Pariser Marathon: Warum genau diese Distanz von 42,195 km?

Von Rizhlaine de Sortiraparis · Fotos von Cécile de Sortiraparis · Aktualisiert am 1. Mai 2026 um 00:00
Während der Paris-Marathon sich auf seine 50. Auflage vorbereitet, schwirrt vielen noch nach dem Zieleinlauf eine Frage durch den Kopf: Warum misst man beim Marathon ausgerechnet 42,195 Kilometer? Hinter dieser Distanz, die zu einer Art Heiligen geworden ist, steckt eine olympische, königliche Geschichte … und ein wenig unwahrscheinlich.
42,195 km, ist die Distanz des Marathons, die sich die Läufer des Marathon de Paris für seine 50. Ausgabe vornehmen. Aber warum gerade diese Zahl? Warum nicht 40 km, 42 ganz genau, oder gar 45, um es zu toppen? Wir erklären es Ihnen.

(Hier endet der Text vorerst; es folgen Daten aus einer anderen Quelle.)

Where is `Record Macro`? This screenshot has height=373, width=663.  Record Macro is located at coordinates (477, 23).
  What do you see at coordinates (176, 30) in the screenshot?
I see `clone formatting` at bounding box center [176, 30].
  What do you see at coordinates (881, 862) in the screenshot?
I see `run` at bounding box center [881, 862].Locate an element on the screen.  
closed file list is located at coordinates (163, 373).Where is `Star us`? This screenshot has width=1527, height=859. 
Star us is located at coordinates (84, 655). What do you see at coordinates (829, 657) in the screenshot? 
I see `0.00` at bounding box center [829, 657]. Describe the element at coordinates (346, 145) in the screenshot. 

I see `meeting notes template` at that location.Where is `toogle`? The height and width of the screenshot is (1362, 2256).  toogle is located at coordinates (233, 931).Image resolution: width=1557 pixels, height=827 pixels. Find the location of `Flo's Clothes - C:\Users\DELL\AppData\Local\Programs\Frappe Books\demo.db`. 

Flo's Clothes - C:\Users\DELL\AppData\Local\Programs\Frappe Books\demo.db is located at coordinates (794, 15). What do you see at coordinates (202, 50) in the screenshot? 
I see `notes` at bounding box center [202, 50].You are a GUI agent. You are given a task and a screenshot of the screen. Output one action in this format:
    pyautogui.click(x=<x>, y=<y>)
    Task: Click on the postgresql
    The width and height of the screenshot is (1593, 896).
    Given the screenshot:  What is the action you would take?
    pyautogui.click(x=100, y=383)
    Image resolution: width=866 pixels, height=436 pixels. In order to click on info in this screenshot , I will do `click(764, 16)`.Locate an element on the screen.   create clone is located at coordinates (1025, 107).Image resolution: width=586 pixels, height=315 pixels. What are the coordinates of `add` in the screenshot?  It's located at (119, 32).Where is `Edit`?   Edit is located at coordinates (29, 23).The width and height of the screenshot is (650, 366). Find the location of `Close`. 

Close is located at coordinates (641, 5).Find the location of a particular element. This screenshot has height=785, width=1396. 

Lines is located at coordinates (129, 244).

Zu Beginn steht eine Legende. Die des griechischen Boten Phidippidès — oder Philippidès, je nach Version — der angeblich von Marathon nach Athen gelaufen sein soll, um den Sieg der Griechen über die Perser zu verkünden. Der moderne Marathon bezieht sich auf diese berühmte Szene und wurde für die ersten modernen Olympischen Spiele in Athen, im 1896, ins Leben gerufen, als Anspielung auf diese antike Vorstellung. Zu jener Zeit war die Distanz noch nicht festgelegt: Sie lag grob bei 40 km und variierte je nach Ausgabe.

Der eigentliche Wendepunkt kam bei den Olympischen Spielen von London im Jahr 1908. Die Organisatoren legten damals eine Strecke fest, die von Windsor Castle bis zur königlichen Loge im Londoner Stadion reicht. Ergebnis: Die Marathonstrecke misst 42 km und 195 m, das entspricht 26 Meilen und 385 Yards. Ja, die mythische Marathon-Distanz verdankt viel einem Parcours, der darauf ausgelegt war, ein Schloss mit einer königlichen Tribüne zu verbinden.

Diese Distanz war noch kein universell geltendes Maß, doch der Londoner Wettkampf blieb im Gedächtnis, vor allem durch seinen extrem dramatischen Zieleinlauf, der in der olympischen Geschichte berühmt geworden ist: Der Italiener Dorando Pietri kam als Erster ins Stadion, war jedoch völlig erschöpft, verfehlte die Richtung, stürzte in den letzten Metern mehrmals zu Boden. Offizielle halfen ihm auf, er überquerte die Ziellinie als Erster, wurde jedoch zu Recht disqualifiziert, weil er äußere Hilfe erhalten hatte. Der offizielle Sieg ging schließlich an den Amerikaner Johnny Hayes.

Allmählich hat sich dieses Format durchgesetzt und wurde zum Standard, der seit den Olympischen Spielen 1924 gilt. Auch heute noch definiert World Athletics den Marathon mit 42,195 km. Diese Distanz ist das Ergebnis einer Kette von Zufällen, die zur Tradition geworden ist.